For the first time in five years, a Ketchikan High School student has been named a delegate in the United States Youth Senate program.
The program — sponsored by the Hearst Foundation — typically sends two students from each state as "delegates" to Washington, D.C., where the students learn about government, meet senators and Supreme Court justices, and shadow government officials throughout a week-long experience known as "Washington Week."
Washington Week will take place virtually in March due to the COVID-19 pandemic.
Students chosen as state delegates also receive a $10,000 scholarship.
Kayhi senior and Student Body Association President Braxton Zink is one of Alaska's two delegates and is the third student from Kayhi chosen to participate in the program since 2006 — following Kiera O'Brien in 2016, Kyleen Luhrs in 2008 and Chelsea Goucher in 2006, according to information sent via email to the Daily News by Kayhi counselor Natasha O'Brien.
"The applicants must hold an elected leadership position," O'Brien wrote to the Daily News on Monday afternoon. "They are evaluated based on grades and their application, which includes two essays and letters of recommendation. Semi-finalists are selected, and those students must take a civics exam. After the exam, five finalists are selected for an interview. From the five finalists, 2 delegates are selected, along with 2 alternates."
Zink told the Daily News during a Tuesday morning interview that he started the intensive application process in late October, and received word that he was chosen as a delegate this past week.
A student must first be nominated for the program, and then complete a length application process.
"The first kind of step is writing two long essays and two short essays, having your transcript and having two letters of recommendation, one from your school counselor and another from anywhere," Zink explained. "And that first essay is about you and political activism, like politics, being involved in student government."
Zink also was tasked with penning persuasive essays about a political issue of his choice, and about "historical events in the past and how they kind of (pertaining) to today" — he chose the transition between agricultural and industrial periods of the country's history.

◆ ◆ ◆ ◆ ◆

__WHAT THE TASK ASKS__.
Could you repeat the stretch of the Youth Senate article from "Zink told the" through "the country's history.", switching "transcript" to "grade report"?

◆ ◆ ◆ ◆ ◆

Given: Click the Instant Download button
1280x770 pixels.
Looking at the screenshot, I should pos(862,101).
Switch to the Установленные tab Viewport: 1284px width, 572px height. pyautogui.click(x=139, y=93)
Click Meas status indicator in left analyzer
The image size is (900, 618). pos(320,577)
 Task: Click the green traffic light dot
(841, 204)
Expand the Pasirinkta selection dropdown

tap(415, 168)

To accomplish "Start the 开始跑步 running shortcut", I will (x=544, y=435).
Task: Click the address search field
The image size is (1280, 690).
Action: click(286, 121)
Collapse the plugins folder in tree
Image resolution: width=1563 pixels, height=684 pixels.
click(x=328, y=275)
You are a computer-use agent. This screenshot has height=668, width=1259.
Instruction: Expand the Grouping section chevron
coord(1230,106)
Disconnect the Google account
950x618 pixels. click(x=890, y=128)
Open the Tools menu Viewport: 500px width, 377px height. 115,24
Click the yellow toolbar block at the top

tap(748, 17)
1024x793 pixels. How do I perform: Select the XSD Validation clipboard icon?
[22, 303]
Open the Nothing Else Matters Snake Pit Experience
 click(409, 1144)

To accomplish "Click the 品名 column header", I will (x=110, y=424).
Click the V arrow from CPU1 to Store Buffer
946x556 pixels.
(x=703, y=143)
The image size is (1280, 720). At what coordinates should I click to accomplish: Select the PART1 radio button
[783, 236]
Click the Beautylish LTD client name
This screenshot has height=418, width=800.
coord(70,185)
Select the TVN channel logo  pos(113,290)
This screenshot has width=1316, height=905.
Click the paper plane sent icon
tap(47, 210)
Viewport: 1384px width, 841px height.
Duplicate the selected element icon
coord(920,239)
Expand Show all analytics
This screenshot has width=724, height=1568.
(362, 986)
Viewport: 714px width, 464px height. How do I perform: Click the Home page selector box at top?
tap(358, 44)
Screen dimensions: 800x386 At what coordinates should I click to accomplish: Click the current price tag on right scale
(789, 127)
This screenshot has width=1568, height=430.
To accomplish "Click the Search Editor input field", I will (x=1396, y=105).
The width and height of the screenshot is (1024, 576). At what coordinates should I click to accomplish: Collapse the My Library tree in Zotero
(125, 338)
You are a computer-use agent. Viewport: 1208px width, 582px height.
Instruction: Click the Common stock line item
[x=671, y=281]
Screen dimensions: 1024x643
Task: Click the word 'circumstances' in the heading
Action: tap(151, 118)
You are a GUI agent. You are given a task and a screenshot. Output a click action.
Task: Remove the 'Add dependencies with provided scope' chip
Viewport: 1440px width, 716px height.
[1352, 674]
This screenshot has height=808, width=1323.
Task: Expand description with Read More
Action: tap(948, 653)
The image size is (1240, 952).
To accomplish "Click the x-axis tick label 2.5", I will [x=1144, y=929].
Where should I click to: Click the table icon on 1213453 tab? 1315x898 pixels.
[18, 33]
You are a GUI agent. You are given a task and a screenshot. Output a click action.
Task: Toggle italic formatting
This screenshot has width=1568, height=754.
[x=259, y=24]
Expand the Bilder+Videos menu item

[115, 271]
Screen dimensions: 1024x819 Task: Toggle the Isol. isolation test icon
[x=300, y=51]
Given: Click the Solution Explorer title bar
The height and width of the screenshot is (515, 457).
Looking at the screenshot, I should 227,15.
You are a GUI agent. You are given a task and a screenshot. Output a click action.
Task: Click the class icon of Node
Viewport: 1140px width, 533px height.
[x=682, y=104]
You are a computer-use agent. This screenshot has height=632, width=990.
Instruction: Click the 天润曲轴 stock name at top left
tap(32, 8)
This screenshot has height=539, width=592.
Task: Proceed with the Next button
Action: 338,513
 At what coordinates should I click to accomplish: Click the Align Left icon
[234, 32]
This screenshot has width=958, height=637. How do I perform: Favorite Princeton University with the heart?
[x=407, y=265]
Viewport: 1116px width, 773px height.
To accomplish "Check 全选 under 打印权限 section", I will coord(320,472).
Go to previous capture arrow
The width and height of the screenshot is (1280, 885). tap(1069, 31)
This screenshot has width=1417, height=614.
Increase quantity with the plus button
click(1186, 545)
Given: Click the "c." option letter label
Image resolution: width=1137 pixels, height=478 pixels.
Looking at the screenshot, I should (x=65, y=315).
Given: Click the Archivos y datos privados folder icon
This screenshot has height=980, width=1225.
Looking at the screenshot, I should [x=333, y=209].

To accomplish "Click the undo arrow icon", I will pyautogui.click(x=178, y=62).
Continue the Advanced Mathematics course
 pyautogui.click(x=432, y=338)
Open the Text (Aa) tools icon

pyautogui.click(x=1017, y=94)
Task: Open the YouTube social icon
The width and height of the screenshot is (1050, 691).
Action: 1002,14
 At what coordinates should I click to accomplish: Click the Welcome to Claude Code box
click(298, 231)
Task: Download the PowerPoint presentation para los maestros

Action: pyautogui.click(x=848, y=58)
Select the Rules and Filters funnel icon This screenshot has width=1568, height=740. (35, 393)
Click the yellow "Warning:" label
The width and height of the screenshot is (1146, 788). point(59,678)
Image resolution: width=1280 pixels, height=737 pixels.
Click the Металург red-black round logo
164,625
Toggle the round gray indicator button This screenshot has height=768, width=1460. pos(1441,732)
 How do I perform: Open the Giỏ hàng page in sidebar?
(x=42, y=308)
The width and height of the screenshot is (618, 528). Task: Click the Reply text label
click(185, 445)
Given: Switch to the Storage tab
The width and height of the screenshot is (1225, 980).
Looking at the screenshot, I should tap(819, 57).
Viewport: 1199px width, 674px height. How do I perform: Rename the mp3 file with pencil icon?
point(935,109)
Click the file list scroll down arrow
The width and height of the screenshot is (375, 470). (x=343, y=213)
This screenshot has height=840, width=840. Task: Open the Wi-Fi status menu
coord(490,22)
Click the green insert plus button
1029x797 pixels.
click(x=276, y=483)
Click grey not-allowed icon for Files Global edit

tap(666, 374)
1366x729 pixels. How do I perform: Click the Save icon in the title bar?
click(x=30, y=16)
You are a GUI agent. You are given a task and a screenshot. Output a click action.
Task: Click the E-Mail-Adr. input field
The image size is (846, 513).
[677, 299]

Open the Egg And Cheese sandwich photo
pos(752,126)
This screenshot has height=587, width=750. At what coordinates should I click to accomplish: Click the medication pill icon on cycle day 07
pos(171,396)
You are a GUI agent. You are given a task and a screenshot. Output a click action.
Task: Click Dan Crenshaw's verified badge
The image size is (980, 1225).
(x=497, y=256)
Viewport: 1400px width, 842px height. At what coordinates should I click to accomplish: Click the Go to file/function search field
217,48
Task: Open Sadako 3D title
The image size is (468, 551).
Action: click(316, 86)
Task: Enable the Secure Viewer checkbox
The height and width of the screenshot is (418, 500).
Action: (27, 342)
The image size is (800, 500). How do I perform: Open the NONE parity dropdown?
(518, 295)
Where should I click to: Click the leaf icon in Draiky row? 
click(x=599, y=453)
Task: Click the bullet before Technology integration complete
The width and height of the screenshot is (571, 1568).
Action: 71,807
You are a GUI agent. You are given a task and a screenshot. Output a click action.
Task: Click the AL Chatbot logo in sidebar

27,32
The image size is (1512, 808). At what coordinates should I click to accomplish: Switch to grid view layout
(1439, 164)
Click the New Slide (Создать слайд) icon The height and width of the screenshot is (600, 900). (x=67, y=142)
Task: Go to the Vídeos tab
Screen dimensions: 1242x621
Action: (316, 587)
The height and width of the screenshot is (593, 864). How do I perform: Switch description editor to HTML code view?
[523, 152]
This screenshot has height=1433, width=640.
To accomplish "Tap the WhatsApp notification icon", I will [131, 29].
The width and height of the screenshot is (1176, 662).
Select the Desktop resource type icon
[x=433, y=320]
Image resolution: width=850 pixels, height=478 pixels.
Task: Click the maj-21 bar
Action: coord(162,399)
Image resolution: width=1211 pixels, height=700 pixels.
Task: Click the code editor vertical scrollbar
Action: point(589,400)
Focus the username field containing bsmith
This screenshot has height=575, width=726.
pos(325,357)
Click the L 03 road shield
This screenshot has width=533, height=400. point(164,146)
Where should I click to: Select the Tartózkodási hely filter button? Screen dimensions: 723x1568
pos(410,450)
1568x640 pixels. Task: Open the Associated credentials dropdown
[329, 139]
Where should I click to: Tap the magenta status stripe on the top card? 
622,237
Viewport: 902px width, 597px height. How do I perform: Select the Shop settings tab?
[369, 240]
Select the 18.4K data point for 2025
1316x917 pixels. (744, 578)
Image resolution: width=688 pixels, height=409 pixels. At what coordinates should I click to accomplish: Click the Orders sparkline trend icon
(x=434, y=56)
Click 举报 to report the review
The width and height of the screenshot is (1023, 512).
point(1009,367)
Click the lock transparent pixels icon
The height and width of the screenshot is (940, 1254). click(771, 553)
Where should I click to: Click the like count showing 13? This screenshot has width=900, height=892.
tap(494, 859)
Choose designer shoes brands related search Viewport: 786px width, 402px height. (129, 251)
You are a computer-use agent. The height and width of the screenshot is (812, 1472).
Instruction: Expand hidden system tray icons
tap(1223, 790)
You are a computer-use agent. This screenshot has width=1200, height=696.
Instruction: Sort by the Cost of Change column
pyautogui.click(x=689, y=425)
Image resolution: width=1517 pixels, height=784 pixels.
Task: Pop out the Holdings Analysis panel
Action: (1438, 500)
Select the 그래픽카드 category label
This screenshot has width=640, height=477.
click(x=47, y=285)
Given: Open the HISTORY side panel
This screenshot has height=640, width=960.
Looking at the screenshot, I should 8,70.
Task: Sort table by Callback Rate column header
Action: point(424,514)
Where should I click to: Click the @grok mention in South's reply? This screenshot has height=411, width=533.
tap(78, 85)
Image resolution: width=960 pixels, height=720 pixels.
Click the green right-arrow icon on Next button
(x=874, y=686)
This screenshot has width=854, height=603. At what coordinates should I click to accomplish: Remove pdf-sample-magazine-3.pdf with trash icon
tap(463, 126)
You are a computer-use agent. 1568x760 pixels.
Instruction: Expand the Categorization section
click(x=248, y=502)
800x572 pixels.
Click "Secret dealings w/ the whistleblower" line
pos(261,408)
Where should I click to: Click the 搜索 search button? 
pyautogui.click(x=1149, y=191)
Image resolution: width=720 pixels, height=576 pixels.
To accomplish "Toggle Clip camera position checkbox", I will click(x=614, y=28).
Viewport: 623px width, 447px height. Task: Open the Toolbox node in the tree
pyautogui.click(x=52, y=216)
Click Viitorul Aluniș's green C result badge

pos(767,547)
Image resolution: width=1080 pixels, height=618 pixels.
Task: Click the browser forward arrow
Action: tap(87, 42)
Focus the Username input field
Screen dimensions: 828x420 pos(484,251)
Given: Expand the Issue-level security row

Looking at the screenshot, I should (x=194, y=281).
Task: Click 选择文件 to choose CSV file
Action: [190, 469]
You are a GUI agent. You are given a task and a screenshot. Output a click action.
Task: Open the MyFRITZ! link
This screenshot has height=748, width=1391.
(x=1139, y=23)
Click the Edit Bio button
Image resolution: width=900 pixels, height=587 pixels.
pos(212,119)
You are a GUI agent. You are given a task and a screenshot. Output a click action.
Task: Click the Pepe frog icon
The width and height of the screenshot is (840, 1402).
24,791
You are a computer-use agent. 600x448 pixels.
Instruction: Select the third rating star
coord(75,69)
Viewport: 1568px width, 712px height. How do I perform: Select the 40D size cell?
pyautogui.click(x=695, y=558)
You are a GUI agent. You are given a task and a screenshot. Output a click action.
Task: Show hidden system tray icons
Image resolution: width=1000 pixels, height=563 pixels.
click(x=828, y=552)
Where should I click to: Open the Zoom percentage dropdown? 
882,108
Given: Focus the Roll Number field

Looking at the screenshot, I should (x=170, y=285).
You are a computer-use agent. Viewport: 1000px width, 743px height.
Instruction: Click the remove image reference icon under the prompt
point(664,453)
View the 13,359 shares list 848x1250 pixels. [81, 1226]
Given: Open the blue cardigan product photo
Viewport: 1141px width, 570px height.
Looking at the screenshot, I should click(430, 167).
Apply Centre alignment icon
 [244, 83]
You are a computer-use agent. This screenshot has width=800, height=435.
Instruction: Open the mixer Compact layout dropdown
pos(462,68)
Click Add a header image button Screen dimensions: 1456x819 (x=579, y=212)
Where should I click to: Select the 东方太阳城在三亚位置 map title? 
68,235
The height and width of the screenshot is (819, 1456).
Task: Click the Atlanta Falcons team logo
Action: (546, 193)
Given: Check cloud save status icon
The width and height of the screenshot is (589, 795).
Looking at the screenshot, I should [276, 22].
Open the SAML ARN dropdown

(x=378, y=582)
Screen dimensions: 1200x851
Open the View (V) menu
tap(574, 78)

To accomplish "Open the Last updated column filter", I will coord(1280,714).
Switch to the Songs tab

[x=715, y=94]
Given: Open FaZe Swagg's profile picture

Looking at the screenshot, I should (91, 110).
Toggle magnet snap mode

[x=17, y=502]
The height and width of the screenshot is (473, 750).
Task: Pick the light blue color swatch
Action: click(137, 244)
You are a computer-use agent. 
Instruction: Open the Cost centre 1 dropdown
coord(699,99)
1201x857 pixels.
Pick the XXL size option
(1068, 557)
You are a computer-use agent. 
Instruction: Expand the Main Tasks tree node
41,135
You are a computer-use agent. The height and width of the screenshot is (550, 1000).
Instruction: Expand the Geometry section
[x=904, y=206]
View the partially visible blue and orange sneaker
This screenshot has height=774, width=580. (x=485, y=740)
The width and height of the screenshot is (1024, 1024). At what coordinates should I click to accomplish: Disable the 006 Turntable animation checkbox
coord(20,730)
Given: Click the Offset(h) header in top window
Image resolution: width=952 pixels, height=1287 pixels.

◆ ◆ ◆ ◆ ◆

__EXERCISE SOLUTION__.
Zink told the Daily News during a Tuesday morning interview that he started the intensive application process in late October, and received word that he was chosen as a delegate this past week.
A student must first be nominated for the program, and then complete a length application process.
"The first kind of step is writing two long essays and two short essays, having your grade report and having two letters of recommendation, one from your school counselor and another from anywhere," Zink explained. "And that first essay is about you and political activism, like politics, being involved in student government."
Zink also was tasked with penning persuasive essays about a political issue of his choice, and about "historical events in the past and how they kind of (pertaining) to today" — he chose the transition between agricultural and industrial periods of the country's history.